● Work instruction
Transcribe the stretch from "That's true and" through "week year round." in the forum thread about a school superintendent's retirement pay.

● Excerpted text
☆ ☆ ☆ ☆ ☆
$174,308 retirement a year at 59 for Public Sector Worker!

Wah wah wah.

A very few educators actually get paid rather well

Boo hoo hoo!

Seriously, kids, some of you need to grow up.
 
Just for the record, this guy was a school superintendent for 9 years of his career. Before that he was a teacher, athletic director, assistant principal, principal, and assistant superintendent.

School superintendent steps down - Folsom Telegraph

Just for those who might not get the point of the above,

it appears that most of the big money this guy made was from salaries paid in non-union administrative/supervisory positions.

Once in CalSTRS always in CalSTRS. Non-Union does not mean non CalSTRS.

CalSTRS - Wikipedia, the free encyclopedia
 
Wah wah wah.

A very few educators actually get paid rather well

Boo hoo hoo!

Seriously, kids, some of you need to grow up.

That's true and some of them are worth it. Our super is in charge of 4000 students, 500 employees, and a $40 mil budget. He works about 80 hours a week year round.

The article was very misleading.
 
Hey clitis, they only work aprox about 150 days and the TAX PAYERS FOOT THE BILL

Superintendent's of schools do not work a teachers schedule.

In my school division a teacher with 30-years retires on about $33,100.
☆ ☆ ☆ ☆ ☆
● Data listing
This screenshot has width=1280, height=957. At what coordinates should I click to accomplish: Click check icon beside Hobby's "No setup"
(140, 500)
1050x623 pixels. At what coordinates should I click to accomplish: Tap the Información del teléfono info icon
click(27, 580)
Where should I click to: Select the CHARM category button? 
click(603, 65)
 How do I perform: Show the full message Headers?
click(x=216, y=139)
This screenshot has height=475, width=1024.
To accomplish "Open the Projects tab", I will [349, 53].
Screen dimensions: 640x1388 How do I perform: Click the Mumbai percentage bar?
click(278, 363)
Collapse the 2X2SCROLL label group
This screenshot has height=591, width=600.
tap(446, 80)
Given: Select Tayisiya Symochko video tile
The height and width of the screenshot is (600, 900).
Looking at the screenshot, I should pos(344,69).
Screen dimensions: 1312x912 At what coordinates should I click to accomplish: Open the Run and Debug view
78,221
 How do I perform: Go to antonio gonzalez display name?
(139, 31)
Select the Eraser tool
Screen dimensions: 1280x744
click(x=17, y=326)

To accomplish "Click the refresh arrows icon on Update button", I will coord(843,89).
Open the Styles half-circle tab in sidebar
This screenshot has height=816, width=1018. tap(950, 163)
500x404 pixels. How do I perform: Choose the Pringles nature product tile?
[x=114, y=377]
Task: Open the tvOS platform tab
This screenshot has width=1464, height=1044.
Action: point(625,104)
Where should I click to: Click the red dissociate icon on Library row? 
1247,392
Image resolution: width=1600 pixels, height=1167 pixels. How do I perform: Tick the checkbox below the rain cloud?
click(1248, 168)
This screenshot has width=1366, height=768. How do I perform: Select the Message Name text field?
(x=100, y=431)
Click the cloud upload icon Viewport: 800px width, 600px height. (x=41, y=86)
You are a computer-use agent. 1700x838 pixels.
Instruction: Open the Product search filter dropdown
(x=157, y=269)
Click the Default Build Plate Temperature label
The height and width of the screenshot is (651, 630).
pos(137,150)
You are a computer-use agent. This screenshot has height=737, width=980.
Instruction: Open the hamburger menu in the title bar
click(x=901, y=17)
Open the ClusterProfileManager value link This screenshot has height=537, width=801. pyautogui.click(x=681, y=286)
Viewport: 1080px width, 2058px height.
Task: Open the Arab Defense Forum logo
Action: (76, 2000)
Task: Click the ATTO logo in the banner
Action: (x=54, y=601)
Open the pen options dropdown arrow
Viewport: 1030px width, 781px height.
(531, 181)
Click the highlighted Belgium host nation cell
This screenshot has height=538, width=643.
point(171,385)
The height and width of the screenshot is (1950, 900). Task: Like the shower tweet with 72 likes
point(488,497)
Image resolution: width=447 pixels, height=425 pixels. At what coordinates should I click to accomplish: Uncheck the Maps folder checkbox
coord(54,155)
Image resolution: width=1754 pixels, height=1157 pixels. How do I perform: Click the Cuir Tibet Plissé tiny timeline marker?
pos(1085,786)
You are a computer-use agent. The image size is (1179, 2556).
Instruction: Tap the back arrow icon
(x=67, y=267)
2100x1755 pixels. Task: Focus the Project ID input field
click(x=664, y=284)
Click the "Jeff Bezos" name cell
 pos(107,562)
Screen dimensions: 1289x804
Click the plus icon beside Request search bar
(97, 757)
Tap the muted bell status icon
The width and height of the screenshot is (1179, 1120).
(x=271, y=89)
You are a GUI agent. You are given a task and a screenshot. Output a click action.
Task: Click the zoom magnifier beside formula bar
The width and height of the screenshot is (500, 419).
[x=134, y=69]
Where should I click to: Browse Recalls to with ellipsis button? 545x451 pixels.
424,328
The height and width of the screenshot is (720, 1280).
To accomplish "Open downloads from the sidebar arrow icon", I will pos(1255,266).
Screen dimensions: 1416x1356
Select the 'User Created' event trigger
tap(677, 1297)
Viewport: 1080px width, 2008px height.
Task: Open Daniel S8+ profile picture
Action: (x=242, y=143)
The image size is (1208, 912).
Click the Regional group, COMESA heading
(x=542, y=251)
☆ ☆ ☆ ☆ ☆
● Response below
That's true and some of them are worth it. Our super is in charge of 4000 students, 500 employees, and a $40 mil budget. He works about 80 hours a week year round.